RECORDS FOR THE EXERCISE section start

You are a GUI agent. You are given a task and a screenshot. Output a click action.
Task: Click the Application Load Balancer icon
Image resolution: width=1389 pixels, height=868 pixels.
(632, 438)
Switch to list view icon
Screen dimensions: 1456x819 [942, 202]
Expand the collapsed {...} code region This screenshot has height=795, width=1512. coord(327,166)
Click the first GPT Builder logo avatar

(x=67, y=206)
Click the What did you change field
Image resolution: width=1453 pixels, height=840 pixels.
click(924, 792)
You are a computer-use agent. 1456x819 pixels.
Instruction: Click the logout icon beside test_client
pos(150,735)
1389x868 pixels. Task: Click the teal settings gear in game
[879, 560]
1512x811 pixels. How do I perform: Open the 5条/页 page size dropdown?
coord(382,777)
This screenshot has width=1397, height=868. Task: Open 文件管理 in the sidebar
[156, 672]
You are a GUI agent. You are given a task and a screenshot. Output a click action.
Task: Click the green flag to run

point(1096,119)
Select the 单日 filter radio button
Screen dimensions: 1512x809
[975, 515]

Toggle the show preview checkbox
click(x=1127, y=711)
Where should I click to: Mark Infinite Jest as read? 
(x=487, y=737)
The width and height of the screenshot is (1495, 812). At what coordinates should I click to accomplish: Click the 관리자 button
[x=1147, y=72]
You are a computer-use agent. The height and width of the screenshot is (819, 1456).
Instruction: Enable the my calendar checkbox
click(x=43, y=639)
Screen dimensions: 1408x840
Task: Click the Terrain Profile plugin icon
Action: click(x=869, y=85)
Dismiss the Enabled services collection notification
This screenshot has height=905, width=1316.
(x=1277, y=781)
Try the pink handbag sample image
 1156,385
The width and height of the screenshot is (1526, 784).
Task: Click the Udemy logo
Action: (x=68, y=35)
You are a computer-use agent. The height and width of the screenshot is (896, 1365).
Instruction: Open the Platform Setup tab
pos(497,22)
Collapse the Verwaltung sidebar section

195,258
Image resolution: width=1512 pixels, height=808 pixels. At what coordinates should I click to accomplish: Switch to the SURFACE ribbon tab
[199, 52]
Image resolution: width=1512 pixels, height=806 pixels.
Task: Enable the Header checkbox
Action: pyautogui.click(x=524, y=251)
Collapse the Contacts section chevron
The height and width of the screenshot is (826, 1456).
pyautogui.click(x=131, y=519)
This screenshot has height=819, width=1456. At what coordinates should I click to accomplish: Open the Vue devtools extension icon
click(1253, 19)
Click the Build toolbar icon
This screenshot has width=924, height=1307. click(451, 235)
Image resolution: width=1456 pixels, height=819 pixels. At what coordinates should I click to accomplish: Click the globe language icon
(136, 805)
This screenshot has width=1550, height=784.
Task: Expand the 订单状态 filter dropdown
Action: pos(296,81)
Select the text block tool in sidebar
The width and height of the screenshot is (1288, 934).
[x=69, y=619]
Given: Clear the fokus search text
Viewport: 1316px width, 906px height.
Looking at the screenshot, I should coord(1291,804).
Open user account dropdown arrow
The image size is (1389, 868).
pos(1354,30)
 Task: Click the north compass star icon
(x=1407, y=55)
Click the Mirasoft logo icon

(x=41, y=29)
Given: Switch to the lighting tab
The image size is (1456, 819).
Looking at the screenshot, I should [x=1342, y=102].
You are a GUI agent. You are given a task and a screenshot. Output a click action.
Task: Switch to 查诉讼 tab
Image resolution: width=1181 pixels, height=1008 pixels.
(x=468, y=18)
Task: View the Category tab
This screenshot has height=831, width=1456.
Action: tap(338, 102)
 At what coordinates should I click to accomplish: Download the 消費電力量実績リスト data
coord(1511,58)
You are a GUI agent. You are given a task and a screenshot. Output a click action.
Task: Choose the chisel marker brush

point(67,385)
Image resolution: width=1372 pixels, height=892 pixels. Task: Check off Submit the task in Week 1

RECORDS FOR THE EXERCISE section end

WHAT IS NEEDED: Consider the entries above and return each line with the string "computer".

EXERCISE RESPONSE:
You are a computer-use agent. 1456x819 pixels.
You are a computer-use agent. The height and width of the screenshot is (819, 1456).
You are a computer-use agent. The height and width of the screenshot is (896, 1365).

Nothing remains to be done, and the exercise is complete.